A mis ojos de niña, lo que veía era que no encajaba en ninguna parte y que mi madre no hacía nada por evitarlo. Al contrario, ella había tomado su decisión y le iba a demostrar a todo el mundo que se podía. También lo pasaba mal, claro que sí, pero su orgullo era más fuerte. El problema era que yo estaba en medio y sufría las consecuencias de sus decisiones. Era como si nos hubiera condenado a las dos a ser viudas. Se refugió en mí y, en cuanto vio que me espabilaba, me hizo asumir una responsabilidad que yo sentía que no me correspondía. Mientras ella seguía esperando a poder llorar a un cuerpo que nunca llegó, yo fui creciendo y asumiendo el papel de madre de mi madre. Aun así, daba igual lo que hiciera, fuera o dentro de casa, siempre se me exigía más. Me sentía invisible bajo la sombra de algo que había ocurrido hacía mucho tiempo y de lo que yo no tenía ningún recuerdo.
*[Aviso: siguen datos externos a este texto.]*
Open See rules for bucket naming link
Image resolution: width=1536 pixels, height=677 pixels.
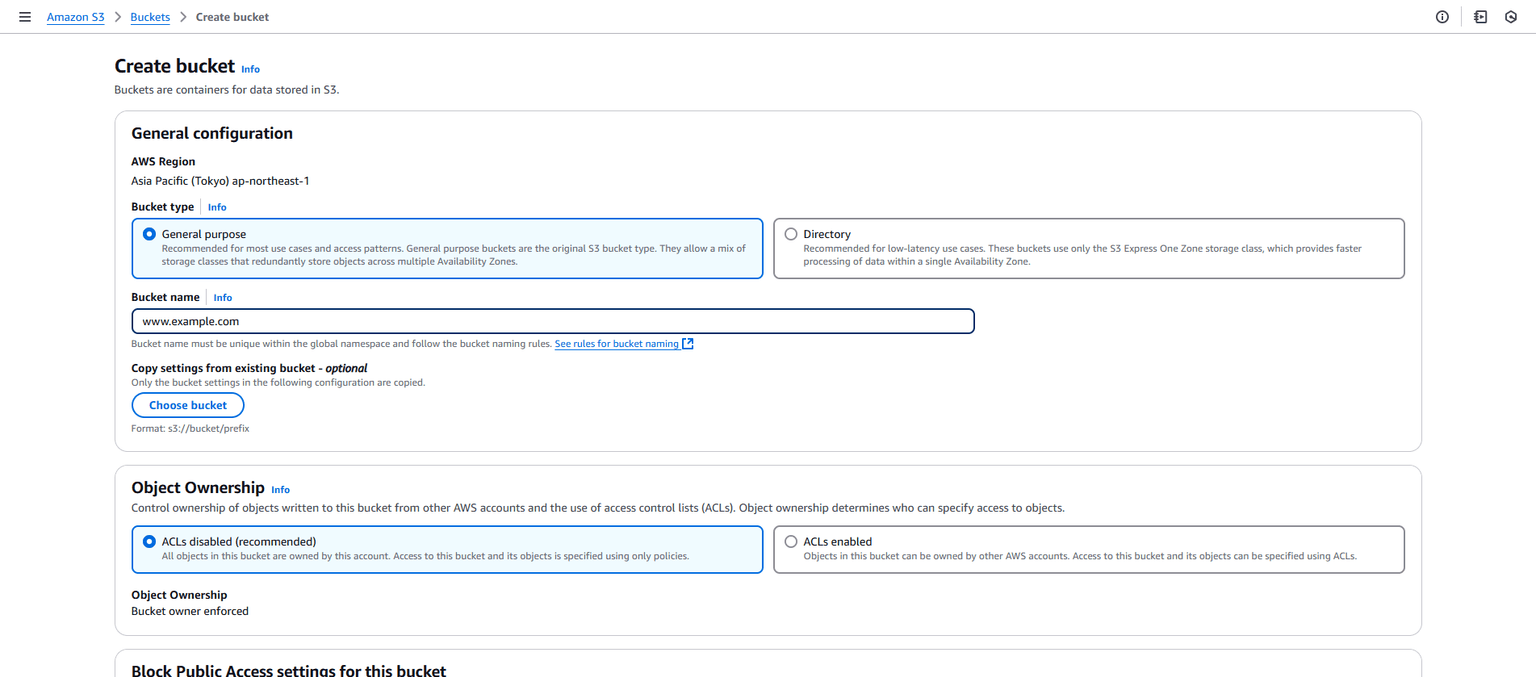[x=616, y=344]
Mi reacción a todo esto fue una búsqueda desesperada de cariño. Intentaba agradar a todo el mundo, pero lo hacía con tantas ganas que la gente se cansaba de mí. Al principio no lo veía. Me había ido del pueblo, había cambiado de nombre y había empezado una nueva vida. Era una situación perfecta para dejarlo todo atrás. Pero las cosas no funcionan así, porque volver cada verano al pueblo seguía siendo un infierno y mi manera de compensarlo era dejar de ser yo para ser lo que yo creía que otros esperaban de mí. Me di cuenta no hace mucho. Había una persona que nunca me había juzgado, mi tía, y pensé que, si ella me podía aceptar como soy, los otros también podían. Su cariño me ayudó a sacar fuerzas para aceptarme y afrontar todos esos sentimientos que me habían acompañado desde pequeña.
Necesitamos que nos acepten como somos, que no nos pidan lo que no podemos dar.
Ese cambio de actitud me salvó. Empecé a ir al psicólogo, conseguí convencer a mi madre para que ella también fuera y hablamos del naufragio de forma abierta. Qué importante es hablar claro y qué poco lo hacemos… En mi caso ha sido la clave para entender por qué mi madre actuó del modo en que lo hizo. Ahora sé que hizo lo que pudo. Su vida éramos ella y yo, y nunca dejó de estar enamorada de mi padre. Por eso actuó así; no pudo ir al cementerio a llorar a su marido porque el cuerpo nunca apareció y eso hizo que nunca lo enterrara de verdad. Para ella solo había desaparecido y, en el fondo, esperaba que algún día apareciera por sorpresa. Él nunca apareció, pero nosotras hemos conseguido dejar atrás esos tiempos y tener por fin una bonita relación entre madre e hija. Eso sí, sigo pensando que debería haberse ido de ese pueblo como acabé haciendo yo. Nos habríamos ahorrado muchas lágrimas.